🤖 AI Summary
To address inaccurate spatial representation of fast-moving objects and the neglect of temporally sensitive regions in multimodal video understanding, this paper proposes Dynamic Image (DynImg): a method that leverages non-key frames as visual prompts to enhance spatial feature encoding of motion regions, and introduces a 4D Rotary Position Embedding to explicitly model spatiotemporal adjacency.

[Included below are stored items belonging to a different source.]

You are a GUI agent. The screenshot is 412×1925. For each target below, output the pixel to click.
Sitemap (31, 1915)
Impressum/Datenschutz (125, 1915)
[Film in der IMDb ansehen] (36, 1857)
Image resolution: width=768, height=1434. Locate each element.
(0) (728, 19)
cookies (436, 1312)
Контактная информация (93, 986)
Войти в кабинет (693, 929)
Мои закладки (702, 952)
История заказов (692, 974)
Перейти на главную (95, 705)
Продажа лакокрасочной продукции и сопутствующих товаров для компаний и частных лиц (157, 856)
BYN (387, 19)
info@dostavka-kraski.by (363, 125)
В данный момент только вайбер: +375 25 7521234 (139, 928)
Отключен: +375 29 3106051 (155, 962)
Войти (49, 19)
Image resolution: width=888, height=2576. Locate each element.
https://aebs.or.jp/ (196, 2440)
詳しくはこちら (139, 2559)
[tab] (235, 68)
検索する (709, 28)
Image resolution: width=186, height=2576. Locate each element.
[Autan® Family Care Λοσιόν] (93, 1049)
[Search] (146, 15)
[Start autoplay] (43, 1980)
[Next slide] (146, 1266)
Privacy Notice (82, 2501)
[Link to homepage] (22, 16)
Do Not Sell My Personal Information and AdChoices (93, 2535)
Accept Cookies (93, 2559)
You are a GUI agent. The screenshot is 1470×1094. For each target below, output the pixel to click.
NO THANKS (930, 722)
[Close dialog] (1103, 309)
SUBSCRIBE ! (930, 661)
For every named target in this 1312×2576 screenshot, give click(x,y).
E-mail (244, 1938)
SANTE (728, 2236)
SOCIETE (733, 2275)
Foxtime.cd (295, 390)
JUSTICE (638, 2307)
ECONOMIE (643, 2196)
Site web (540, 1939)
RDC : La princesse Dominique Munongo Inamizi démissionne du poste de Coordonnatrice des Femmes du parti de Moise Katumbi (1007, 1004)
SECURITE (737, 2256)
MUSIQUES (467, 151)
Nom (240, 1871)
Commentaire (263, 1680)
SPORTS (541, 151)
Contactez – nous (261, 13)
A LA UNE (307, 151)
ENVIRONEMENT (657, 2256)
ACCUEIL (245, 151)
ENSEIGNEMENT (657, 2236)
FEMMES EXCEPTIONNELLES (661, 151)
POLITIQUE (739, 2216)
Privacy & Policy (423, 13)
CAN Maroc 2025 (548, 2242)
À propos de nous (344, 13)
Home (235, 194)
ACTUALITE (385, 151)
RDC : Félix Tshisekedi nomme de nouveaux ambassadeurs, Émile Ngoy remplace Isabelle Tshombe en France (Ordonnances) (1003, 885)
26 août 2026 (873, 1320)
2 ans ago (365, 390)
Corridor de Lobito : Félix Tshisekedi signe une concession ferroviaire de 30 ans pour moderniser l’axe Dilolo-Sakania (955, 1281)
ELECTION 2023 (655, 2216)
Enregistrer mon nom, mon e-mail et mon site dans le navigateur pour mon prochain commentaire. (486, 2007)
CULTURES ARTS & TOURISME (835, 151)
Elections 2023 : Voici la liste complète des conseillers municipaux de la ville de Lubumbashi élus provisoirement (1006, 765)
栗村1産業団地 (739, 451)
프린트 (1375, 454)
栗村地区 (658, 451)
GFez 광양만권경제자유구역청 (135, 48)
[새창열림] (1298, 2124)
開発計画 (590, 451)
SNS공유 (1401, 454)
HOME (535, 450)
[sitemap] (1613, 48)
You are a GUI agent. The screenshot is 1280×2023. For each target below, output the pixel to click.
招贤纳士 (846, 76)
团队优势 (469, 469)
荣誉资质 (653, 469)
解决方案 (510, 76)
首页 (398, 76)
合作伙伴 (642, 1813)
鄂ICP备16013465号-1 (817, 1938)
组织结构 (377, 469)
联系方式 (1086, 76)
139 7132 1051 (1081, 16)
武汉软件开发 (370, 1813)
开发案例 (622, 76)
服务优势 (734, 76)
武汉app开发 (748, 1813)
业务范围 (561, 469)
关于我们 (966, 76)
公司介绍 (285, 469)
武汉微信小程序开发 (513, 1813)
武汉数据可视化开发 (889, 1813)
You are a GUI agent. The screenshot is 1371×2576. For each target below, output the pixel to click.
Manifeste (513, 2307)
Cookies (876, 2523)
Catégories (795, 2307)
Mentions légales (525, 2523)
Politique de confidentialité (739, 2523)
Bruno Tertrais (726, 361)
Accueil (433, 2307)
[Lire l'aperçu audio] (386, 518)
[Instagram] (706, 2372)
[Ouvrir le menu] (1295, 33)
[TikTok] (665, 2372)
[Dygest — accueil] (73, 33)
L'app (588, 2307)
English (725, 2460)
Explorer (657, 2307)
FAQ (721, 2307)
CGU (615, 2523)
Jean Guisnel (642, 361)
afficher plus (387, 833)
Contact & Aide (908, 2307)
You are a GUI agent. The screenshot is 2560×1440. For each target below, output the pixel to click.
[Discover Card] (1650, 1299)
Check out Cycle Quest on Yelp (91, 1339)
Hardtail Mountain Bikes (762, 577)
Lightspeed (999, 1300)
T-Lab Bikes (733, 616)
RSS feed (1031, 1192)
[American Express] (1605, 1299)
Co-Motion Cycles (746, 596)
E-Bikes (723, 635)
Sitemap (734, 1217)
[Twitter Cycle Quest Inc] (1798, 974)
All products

By integrating a multimodal large language model with a visual prompting mechanism, DynImg achieves joint spatiotemporal modeling without significant computational overhead. Evaluated on multiple mainstream video understanding benchmarks, DynImg achieves an average performance improvement of approximately 2% over existing state-of-the-art methods, demonstrating the effectiveness and generalizability of its dynamic spatiotemporal representation.
📝 Abstract
In recent years, the introduction of Multi-modal Large Language Models (MLLMs) into video understanding tasks has become increasingly prevalent. However, how to effectively integrate temporal information remains a critical research focus. Traditional approaches treat spatial and temporal information separately. Due to issues like motion blur, it is challenging to accurately represent the spatial information of rapidly moving objects. This can lead to temporally important regions being underemphasized during spatial feature extraction, which in turn hinders accurate spatio-temporal interaction and video understanding. To address this limitation, we propose an innovative video representation method called Dynamic-Image (DynImg). Specifically, we introduce a set of non-key frames as temporal prompts to highlight the spatial areas containing fast-moving objects. During the process of visual feature extraction, these prompts guide the model to pay additional attention to the fine-grained spatial features corresponding to these regions. Moreover, to maintain the correct sequence for DynImg, we employ a corresponding 4D video Rotary Position Embedding. This retains both the temporal and spatial adjacency of DynImg, helping MLLM understand the spatio-temporal order within this combined format. Experimental evaluations reveal that DynImg surpasses the state-of-the-art methods by approximately 2% across multiple video understanding benchmarks, proving the effectiveness of our temporal prompts in enhancing video comprehension.